=== Section Start ===

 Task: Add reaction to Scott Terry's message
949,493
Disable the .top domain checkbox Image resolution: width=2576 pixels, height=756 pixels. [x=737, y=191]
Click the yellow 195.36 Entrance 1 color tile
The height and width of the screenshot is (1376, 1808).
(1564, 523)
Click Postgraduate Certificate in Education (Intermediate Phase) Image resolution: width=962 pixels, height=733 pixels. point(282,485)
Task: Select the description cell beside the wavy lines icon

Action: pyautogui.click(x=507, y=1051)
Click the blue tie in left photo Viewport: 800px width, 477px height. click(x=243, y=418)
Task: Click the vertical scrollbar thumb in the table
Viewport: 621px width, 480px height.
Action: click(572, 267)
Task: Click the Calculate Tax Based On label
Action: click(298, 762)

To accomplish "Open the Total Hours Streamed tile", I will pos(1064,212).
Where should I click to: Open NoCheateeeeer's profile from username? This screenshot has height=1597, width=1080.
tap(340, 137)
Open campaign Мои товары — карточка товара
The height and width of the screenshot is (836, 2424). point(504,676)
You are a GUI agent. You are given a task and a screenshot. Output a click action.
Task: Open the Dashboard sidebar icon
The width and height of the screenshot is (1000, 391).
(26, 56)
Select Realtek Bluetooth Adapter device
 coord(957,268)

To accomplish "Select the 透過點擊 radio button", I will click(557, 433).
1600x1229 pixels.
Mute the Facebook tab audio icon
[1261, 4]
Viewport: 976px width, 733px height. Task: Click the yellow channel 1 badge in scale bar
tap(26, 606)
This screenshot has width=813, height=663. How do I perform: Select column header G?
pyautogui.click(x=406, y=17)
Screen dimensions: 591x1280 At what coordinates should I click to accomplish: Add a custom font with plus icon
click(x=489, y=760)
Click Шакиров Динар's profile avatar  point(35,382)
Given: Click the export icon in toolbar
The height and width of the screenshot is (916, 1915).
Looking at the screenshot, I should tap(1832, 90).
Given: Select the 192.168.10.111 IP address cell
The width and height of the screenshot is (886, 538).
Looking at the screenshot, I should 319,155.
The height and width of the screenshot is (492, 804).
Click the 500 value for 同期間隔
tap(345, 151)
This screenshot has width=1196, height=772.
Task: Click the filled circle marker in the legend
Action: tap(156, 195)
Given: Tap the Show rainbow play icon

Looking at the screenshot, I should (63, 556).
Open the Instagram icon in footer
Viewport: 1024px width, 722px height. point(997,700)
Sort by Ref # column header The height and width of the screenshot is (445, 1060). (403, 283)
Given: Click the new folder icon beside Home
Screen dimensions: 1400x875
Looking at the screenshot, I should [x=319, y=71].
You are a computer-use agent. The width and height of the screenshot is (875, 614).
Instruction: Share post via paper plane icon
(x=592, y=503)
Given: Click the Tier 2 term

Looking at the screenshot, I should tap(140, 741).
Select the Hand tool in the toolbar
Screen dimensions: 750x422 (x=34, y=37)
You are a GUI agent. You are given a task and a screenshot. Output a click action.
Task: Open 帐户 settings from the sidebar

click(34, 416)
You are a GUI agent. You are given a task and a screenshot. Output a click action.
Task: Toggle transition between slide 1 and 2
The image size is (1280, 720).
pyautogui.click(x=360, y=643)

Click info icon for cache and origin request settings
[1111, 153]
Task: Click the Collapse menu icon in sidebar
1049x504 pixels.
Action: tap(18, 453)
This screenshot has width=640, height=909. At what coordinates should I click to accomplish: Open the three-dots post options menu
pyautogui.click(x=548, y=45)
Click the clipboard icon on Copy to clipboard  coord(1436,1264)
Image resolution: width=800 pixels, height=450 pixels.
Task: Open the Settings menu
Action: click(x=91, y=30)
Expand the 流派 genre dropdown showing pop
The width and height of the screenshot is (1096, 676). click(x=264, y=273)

=== Section End ===

Directions >>
In full and without alteration, transcribe the listing above.

Task response >>
 Task: Add reaction to Scott Terry's message
949,493
Disable the .top domain checkbox Image resolution: width=2576 pixels, height=756 pixels. [x=737, y=191]
Click the yellow 195.36 Entrance 1 color tile
The height and width of the screenshot is (1376, 1808).
(1564, 523)
Click Postgraduate Certificate in Education (Intermediate Phase) Image resolution: width=962 pixels, height=733 pixels. point(282,485)
Task: Select the description cell beside the wavy lines icon

Action: pyautogui.click(x=507, y=1051)
Click the blue tie in left photo Viewport: 800px width, 477px height. click(x=243, y=418)
Task: Click the vertical scrollbar thumb in the table
Viewport: 621px width, 480px height.
Action: click(572, 267)
Task: Click the Calculate Tax Based On label
Action: click(298, 762)

To accomplish "Open the Total Hours Streamed tile", I will pos(1064,212).
Where should I click to: Open NoCheateeeeer's profile from username? This screenshot has height=1597, width=1080.
tap(340, 137)
Open campaign Мои товары — карточка товара
The height and width of the screenshot is (836, 2424). point(504,676)
You are a GUI agent. You are given a task and a screenshot. Output a click action.
Task: Open the Dashboard sidebar icon
The width and height of the screenshot is (1000, 391).
(26, 56)
Select Realtek Bluetooth Adapter device
 coord(957,268)

To accomplish "Select the 透過點擊 radio button", I will click(557, 433).
1600x1229 pixels.
Mute the Facebook tab audio icon
[1261, 4]
Viewport: 976px width, 733px height. Task: Click the yellow channel 1 badge in scale bar
tap(26, 606)
This screenshot has width=813, height=663. How do I perform: Select column header G?
pyautogui.click(x=406, y=17)
Screen dimensions: 591x1280 At what coordinates should I click to accomplish: Add a custom font with plus icon
click(x=489, y=760)
Click Шакиров Динар's profile avatar  point(35,382)
Given: Click the export icon in toolbar
The height and width of the screenshot is (916, 1915).
Looking at the screenshot, I should tap(1832, 90).
Given: Select the 192.168.10.111 IP address cell
The width and height of the screenshot is (886, 538).
Looking at the screenshot, I should 319,155.
The height and width of the screenshot is (492, 804).
Click the 500 value for 同期間隔
tap(345, 151)
This screenshot has width=1196, height=772.
Task: Click the filled circle marker in the legend
Action: tap(156, 195)
Given: Tap the Show rainbow play icon

Looking at the screenshot, I should (63, 556).
Open the Instagram icon in footer
Viewport: 1024px width, 722px height. point(997,700)
Sort by Ref # column header The height and width of the screenshot is (445, 1060). (403, 283)
Given: Click the new folder icon beside Home
Screen dimensions: 1400x875
Looking at the screenshot, I should [x=319, y=71].
You are a computer-use agent. The width and height of the screenshot is (875, 614).
Instruction: Share post via paper plane icon
(x=592, y=503)
Given: Click the Tier 2 term

Looking at the screenshot, I should tap(140, 741).
Select the Hand tool in the toolbar
Screen dimensions: 750x422 (x=34, y=37)
You are a GUI agent. You are given a task and a screenshot. Output a click action.
Task: Open 帐户 settings from the sidebar

click(34, 416)
You are a GUI agent. You are given a task and a screenshot. Output a click action.
Task: Toggle transition between slide 1 and 2
The image size is (1280, 720).
pyautogui.click(x=360, y=643)

Click info icon for cache and origin request settings
[1111, 153]
Task: Click the Collapse menu icon in sidebar
1049x504 pixels.
Action: tap(18, 453)
This screenshot has width=640, height=909. At what coordinates should I click to accomplish: Open the three-dots post options menu
pyautogui.click(x=548, y=45)
Click the clipboard icon on Copy to clipboard  coord(1436,1264)
Image resolution: width=800 pixels, height=450 pixels.
Task: Open the Settings menu
Action: click(x=91, y=30)
Expand the 流派 genre dropdown showing pop
The width and height of the screenshot is (1096, 676). click(x=264, y=273)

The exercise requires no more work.